### What is being asked
Convert the material that opens with the line containing "Given: Refresh the preview next to /galeria" and closes with the line containing "pyautogui.click(x=91, y=415)" into a JSON list of strings, one string per line, omitting blank lines.

### Material

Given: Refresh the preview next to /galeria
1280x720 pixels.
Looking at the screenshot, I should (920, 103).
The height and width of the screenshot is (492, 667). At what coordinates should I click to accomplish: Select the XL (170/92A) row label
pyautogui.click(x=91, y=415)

* * *

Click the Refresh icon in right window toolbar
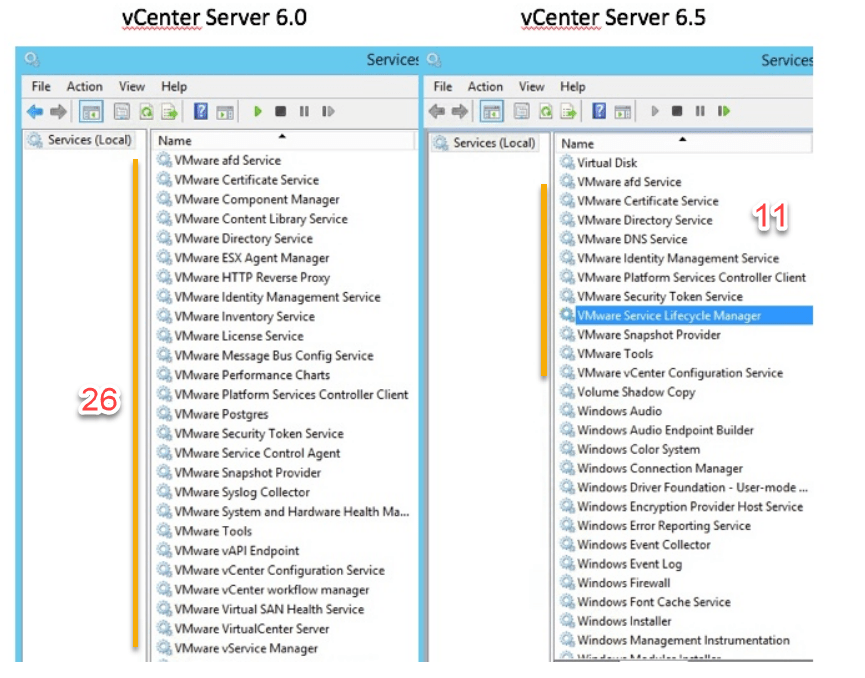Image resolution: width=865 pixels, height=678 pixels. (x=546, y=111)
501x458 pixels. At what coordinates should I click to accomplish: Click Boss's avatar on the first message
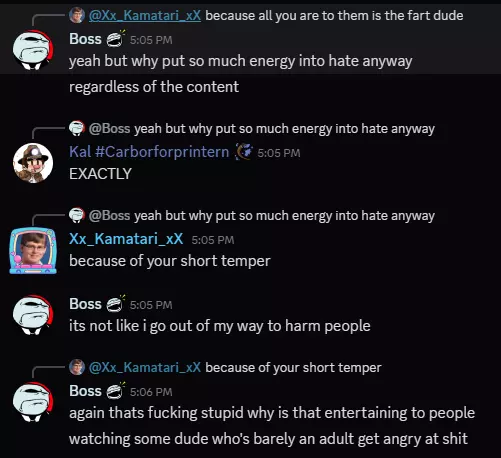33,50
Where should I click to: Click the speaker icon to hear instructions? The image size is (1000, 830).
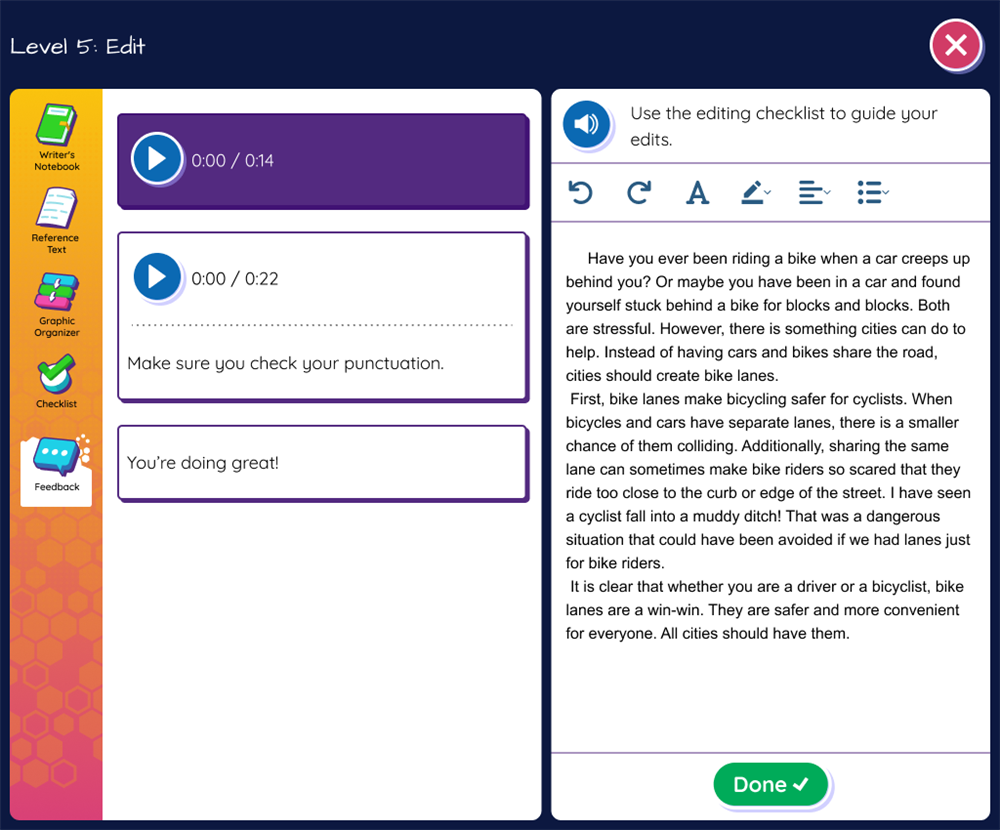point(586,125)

---

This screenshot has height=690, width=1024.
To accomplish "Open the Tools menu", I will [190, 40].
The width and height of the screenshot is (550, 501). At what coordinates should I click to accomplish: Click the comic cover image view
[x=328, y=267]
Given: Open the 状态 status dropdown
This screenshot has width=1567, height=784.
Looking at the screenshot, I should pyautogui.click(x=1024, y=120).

### Expected answer
[
  "Given: Refresh the preview next to /galeria",
  "1280x720 pixels.",
  "Looking at the screenshot, I should (920, 103).",
  "The height and width of the screenshot is (492, 667). At what coordinates should I click to accomplish: Select the XL (170/92A) row label",
  "pyautogui.click(x=91, y=415)"
]